▸ DOEL
Zet het vonnis in de zaak van IFA voort na de laatste zin van het tekstfragment.

▸ TEKSTFRAGMENT
====

Het Gerecht heeft de vorderingen van IFA toegewezen, waarbij de gedaagde werd veroordeeld om een bedrag van Afl. 7.918,14 te betalen, vermeerderd met rente en buitengerechtelijke incassokosten. Daarnaast is de gedaagde veroordeeld in de proceskosten van IFA, die zijn begroot op Afl. 1.286,-- aan verschotten en Afl. 1.500,-- aan salaris voor de gemachtigde. De veroordelingen zijn uitvoerbaar bij voorraad verklaard, en het meer of anders verzochte is afgewezen. Dit vonnis is uitgesproken op 19 september 2018 door mr. A.H.M. van de Leur, rechter, in aanwezigheid van de griffier.

Uitspraak

Vonnis van 19 september 2018
Behorend bij A.R. nr. 1403 van 2014 / AUA201400119
GERECHT IN EERSTE AANLEG VAN ARUBA
VONNIS
in de zaak van:
de naamloze vennootschap
ISLAND FINANCE ARUBA N.V.,
gevestigd in Aruba,
eiseres,
hierna ook te noemen: IFA,
gemachtigde: de advocaat mr. M.E.D. Brown,
tegen:
[Gedaagde],
wonende in Aruba,
gedaagde,
hierna ook te noemen: [gedaagde],
gemachtigde: de advocaat mr. N.S. Gravenstijn.

====

▸ AANGELEVERDE GEGEVENS
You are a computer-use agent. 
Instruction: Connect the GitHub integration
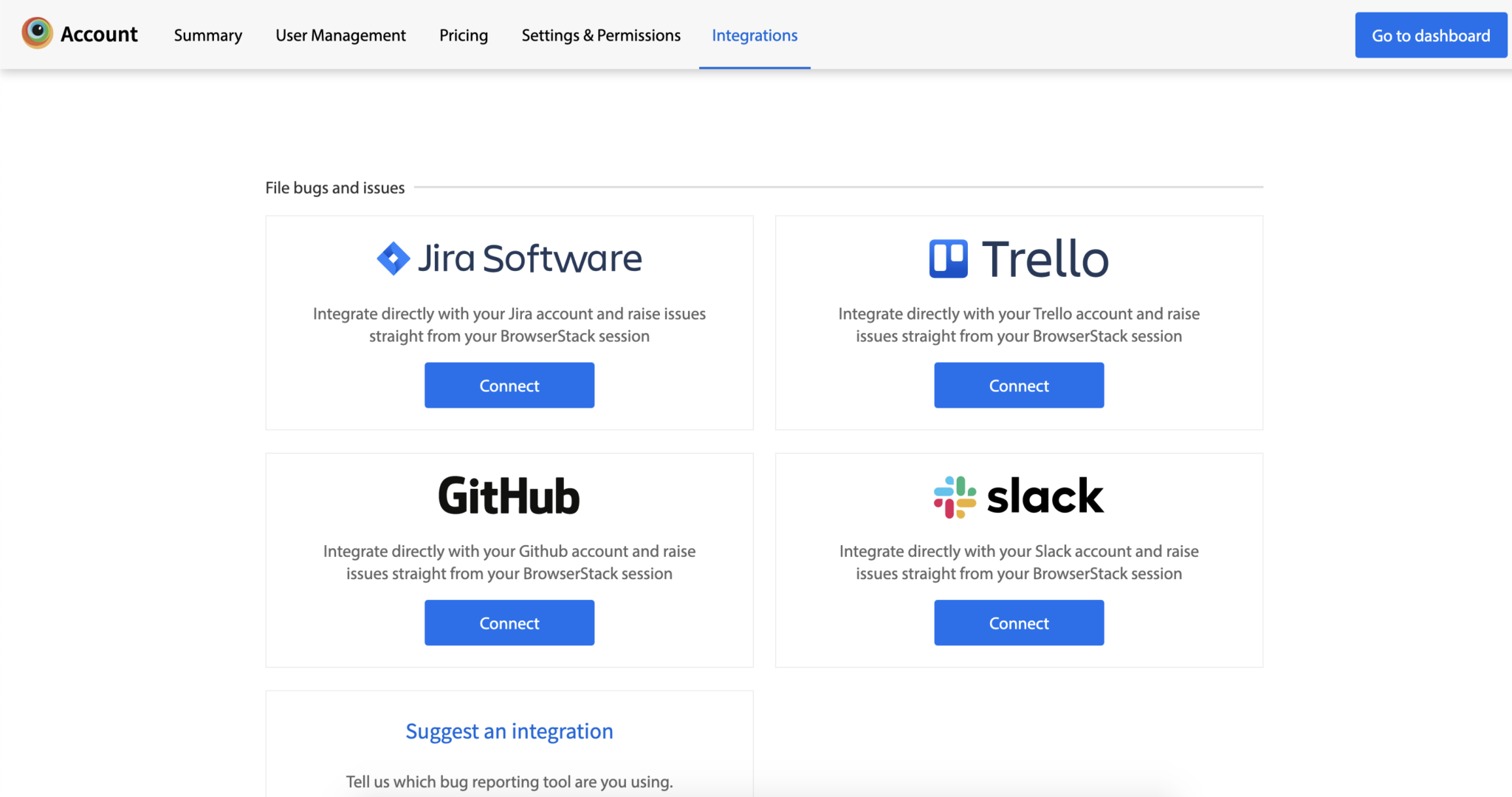tap(509, 623)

====

▸ ANTWOORD
1.DE PROCEDURE

1.1
Het verloop van de procedure tot 7 januari 2015 blijkt uit het tussenvonnis van dit Gerecht van die datum. De ingevolge dat vonnis gelaste comparitie van partijen na antwoord heeft - na verleend langdurig uitstel - uiteindelijk plaatsgevonden op 17 mei 2018. IFA is toen verschenen bij mr. E.H.J. Martis, occuperende voor haar gemachtigde. [gedaagde] is verschenen samen met haar gemachtigde. Partijen hebben over en weer het woord gevoerd, IFA onder overlegging van toegelaten nadere producties, en hebben gereageerd of kunnen reageren op elkaars stellingen.
1.2
IFA heeft ter zitting - zo heeft het Gerecht begrepen - haar eis gewijzigd zoals hierna te formuleren.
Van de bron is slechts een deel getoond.